De l’argent à flamber – Asta Olivia Nordenhof

Traduction du danois par Hélène Hervieu, Les Argonautes Éditeur

Une toute nouvelle maison d’édition est née dans ma ville ! Sa vocation : mieux faire connaître la littérature européenne traduite. Une véritable manne pour la lectrice férue de romans étrangers que je suis. Je me suis donc jetée sur les trois premières publications des Argonautes Éditeur, à commencer par un roman danois annoncé comme politique et engagé : De l’argent à flamber.

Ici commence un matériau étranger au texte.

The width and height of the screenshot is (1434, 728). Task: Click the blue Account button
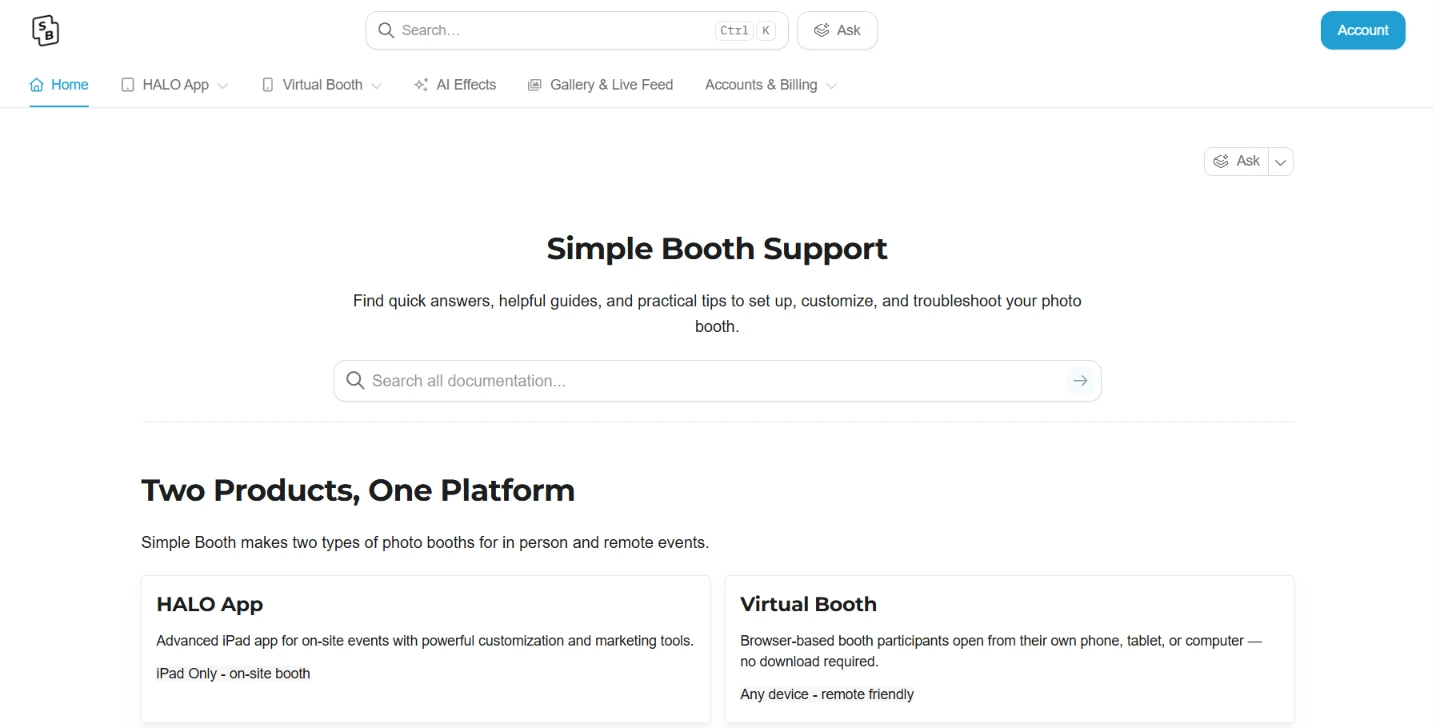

Traversé par la violence aussi bien sociale, financière, psychologique que physique, ce court roman est aussi, et surtout, d’une grande beauté.

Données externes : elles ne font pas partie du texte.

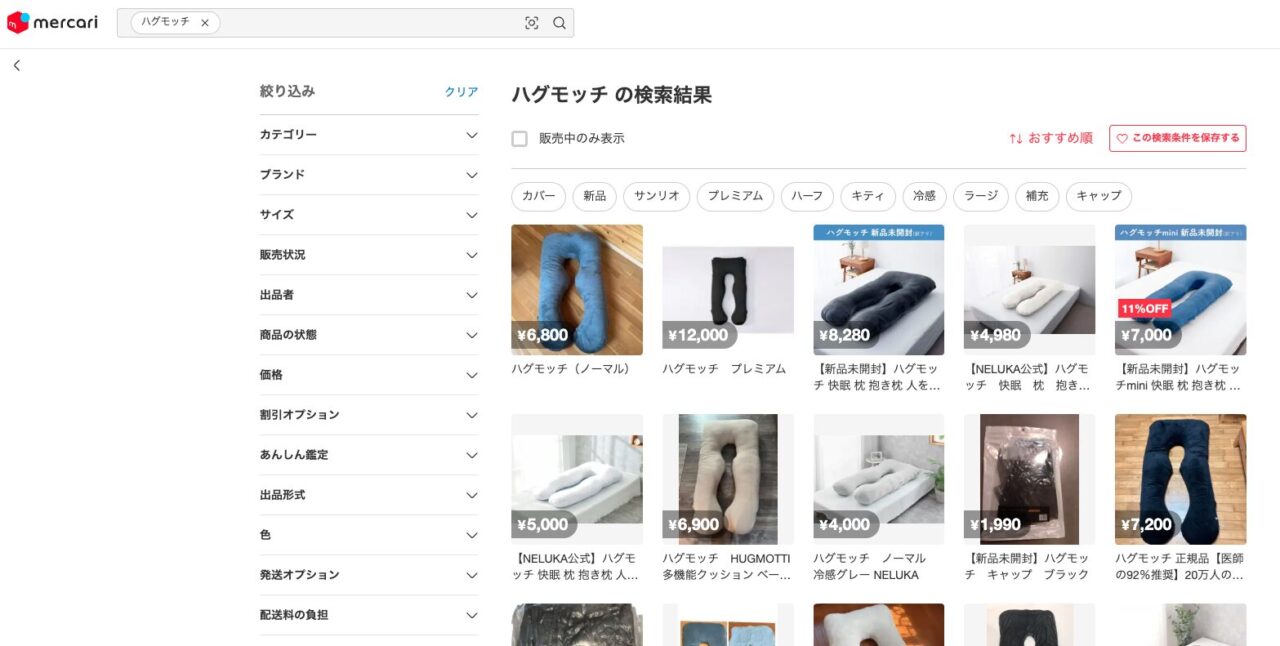This screenshot has width=1280, height=646.
Task: Open image search camera icon
Action: [x=531, y=23]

Asta Olivia Nordenhof s’est lancée dans l’écriture de sept romans consacrés à l’incendie d’un ferry qui reliait la Norvège et le Danemark en 1990, un drame qui avait fait près de 160 victimes et secoué toute la Scandinavie. De l’argent à flamber est le premier de ces sept ouvrages, les autres étant encore à paraître (ndlr : d’après mes sources, l’écriture du deuxième tome vient de s’achever, j’ai hâte qu’il soit traduit et publié en français !).

Sans être un prétexte, l’histoire du Scandinavian Star ne forme pas le nœud de ce roman. En découpant son récit en plusieurs courtes parties, l’autrice mêle ses propres réflexions et recherches sur ces événements aux souvenirs de Kurt et Maggie, un couple dysfonctionnel dont l’histoire personnelle n’est qu’en partie liée à cet incendie d’origine criminelle. Maggie et Kurt n’y apparaissent d’abord pas sous leur meilleur jour et je les ai jugés peu attachants au début, voire parfaitement méprisable pour Kurt. Rapidement pour Maggie, plus tardivement pour Kurt, ils se révèlent d’une grande vulnérabilité et tout simplement humains. Leur solitude et l’immense tendresse dont ils sont capables m’ont profondément émue, en particulier leur amour pour leur fille Sofie.

De l’argent à flamber m’a « remuée » parce qu’il illustre avec brio les violences à petite et grande échelle, leurs conséquences et leur cycle sans fin, tout en insufflant une saine indignation. Le roman devrait être sombre, et il l’est aussi. Pourtant, je l’ai avant tout trouvé beau et lumineux. Asta Olivia Nordenhof appelle un chat un chat, et son style direct tient le drame à la bonne distance. Dans ce magnifique roman, elle sait capter les petits riens de la vie qui lui donnent sa beauté, et touche au cœur.